Morph: Learning to learn: An Adaptive Reading System using a High-Performance Morphed-Image Correlator
08 / 2006 - unknown
Current methods for handwriting recognition are unsuitable for use in massive collections of historical documents. All statistical techniques require large amounts of labeled word images with their 'ASCII' ground truth. The manual labeling of text ground truth of image sections needs to be replicated for each document type and historical period due to the extraordinary variation in writing styles. Since optical character recognition of unconstrained-style handwritten documents is not possible, the digitization process of large and important document collections is in a state of deadlock.
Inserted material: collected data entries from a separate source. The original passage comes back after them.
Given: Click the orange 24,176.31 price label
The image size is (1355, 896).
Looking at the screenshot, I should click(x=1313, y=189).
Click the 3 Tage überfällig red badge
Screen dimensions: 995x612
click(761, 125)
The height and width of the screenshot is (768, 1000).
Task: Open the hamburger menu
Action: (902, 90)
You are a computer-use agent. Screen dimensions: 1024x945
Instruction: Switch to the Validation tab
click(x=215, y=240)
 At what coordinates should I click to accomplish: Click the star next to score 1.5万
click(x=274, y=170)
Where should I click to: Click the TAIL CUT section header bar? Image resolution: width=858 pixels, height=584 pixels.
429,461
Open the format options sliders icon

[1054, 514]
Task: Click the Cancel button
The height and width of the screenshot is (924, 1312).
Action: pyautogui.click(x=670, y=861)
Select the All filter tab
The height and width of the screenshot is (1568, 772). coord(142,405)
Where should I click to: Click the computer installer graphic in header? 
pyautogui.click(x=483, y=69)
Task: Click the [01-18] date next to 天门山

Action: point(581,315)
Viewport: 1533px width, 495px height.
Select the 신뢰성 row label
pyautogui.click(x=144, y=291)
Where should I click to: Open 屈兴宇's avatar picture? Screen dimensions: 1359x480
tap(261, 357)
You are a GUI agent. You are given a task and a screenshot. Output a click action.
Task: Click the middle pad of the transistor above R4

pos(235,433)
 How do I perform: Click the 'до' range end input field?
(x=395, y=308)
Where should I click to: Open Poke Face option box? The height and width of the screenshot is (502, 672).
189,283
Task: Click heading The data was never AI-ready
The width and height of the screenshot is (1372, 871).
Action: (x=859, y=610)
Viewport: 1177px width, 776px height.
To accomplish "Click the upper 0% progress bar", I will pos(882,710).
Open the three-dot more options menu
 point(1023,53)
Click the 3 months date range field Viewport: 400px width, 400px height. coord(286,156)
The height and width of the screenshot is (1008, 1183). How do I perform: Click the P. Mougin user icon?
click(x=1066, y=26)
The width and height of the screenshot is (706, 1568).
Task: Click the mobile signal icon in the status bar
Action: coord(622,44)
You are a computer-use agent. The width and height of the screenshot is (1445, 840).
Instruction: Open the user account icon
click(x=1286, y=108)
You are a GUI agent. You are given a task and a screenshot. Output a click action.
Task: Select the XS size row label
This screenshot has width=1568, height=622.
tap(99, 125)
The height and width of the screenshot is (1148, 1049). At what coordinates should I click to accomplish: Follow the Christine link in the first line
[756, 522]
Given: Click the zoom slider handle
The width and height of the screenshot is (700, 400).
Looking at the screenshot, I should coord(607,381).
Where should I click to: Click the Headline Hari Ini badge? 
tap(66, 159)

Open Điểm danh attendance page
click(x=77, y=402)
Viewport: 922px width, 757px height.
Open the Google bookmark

Current computing power, notably the availability of the Blue Gene supercomputer, allows for a new way of using machine-learning technology and non-statistical brute-force matching methods. Using high-performance computing, it will be possible to learn to identify similarities in text passages. Using a bootstrapping approach with limited-effort human intervention, relevant keywords and phrases in the text can be learned. Subsequently, adapted information-retrieval (IR) techniques can be used to search in a large handwritten document collection. Single-processor experiments yield promising results but the experimentation process takes too much time on a single-processor. The manual construction of optimal processing recipes for a given problem is cumbersome. High-performance computing will help out under the condition that principled approaches for optimizing the processing pipeline exist.